Security holders and investors may obtain, when available, any of the foregoing documents, including the Exchange Offer Documents, for free by visiting EDGAR on the SEC website at www.sec.gov. The Exchange Offer Documents will also be available free of charge from Hertz following commencement of the Exchange Offer. SECURITY HOLDERS AND INVESTORS OF HERTZ AND DOLLAR THRIFTY ARE URGED TO READ ANY SUCH DOCUMENTS CAREFULLY IN THEIR ENTIRETY BEFORE MAKING ANY INVESTMENT DECISION WHEN THEY BECOME AVAILABLE BECAUSE THEY WILL CONTAIN IMPORTANT INFORMATION.

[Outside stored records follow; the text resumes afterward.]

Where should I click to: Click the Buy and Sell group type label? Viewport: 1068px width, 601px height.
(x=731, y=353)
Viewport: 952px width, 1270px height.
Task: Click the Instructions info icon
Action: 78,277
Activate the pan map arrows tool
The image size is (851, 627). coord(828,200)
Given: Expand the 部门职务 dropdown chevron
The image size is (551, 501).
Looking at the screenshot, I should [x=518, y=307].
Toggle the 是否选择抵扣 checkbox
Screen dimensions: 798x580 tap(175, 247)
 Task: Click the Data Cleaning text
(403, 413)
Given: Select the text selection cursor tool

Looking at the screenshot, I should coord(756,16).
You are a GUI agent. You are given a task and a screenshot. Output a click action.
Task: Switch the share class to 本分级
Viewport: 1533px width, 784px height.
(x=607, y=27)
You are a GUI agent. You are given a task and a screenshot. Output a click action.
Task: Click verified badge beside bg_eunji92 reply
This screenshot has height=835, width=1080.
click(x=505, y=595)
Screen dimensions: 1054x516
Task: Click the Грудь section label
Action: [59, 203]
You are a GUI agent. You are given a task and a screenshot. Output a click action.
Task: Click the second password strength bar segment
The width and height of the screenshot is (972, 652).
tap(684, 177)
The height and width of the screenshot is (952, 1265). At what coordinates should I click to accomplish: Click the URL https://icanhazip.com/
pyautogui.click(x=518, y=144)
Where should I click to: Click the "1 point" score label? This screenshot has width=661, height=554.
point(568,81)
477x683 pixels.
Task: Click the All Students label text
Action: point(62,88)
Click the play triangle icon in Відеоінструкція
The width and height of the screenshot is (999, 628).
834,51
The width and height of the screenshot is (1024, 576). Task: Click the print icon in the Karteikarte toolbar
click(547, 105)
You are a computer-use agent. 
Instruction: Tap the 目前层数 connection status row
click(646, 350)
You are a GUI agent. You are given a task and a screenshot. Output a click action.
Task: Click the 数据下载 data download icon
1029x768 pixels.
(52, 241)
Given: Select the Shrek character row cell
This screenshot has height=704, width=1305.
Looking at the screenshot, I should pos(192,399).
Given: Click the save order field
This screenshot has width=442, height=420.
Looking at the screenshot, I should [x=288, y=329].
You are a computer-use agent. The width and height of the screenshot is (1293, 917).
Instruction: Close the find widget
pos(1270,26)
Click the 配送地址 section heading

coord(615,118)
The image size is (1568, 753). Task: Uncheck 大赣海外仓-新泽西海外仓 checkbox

Forward Looking Statements
Certain statements contained herein constitute forward-looking statements. These statements are based on the current expectations and beliefs of Hertz and are subject to a number of risks, uncertainties and assumptions that could cause actual results to differ materially from those described in the forward-looking statements. All statements other than statements of historical fact are statements that could be deemed forward-looking statements. Risks, uncertainties and assumptions include the possibility that (1) Hertz may be unable to obtain regulatory approvals required for the exchange offer or may be required to accept conditions that could reduce the anticipated benefits of the exchange offer as a condition to obtaining regulatory approvals; (2) Dollar Thrifty stockholders may not tender a sufficient number of shares into the exchange offer or Hertz may otherwise be unable to consummate the exchange offer; (3) the length of time necessary to consummate the exchange offer may be longer than anticipated; (4) problems may arise in successfully integrating the businesses of Hertz and Dollar Thrifty and Hertz may not realize the anticipated synergies and other benefits following the exchange offer; (5) the exchange offer may involve unexpected costs; (6) the Hertz and Dollar Thrifty businesses may suffer as a result of uncertainty surrounding the exchange offer; and (7) Hertz and/or Dollar Thrifty may be adversely affected by the other risks described in the SEC reports of Hertz and Dollar Thrifty. Because forward-looking statements involve risks and uncertainties, actual results and events may differ materially from results and events currently expected by Hertz. Hertz assumes no obligation and expressly disclaims any duty to update the information contained herein except as required by law.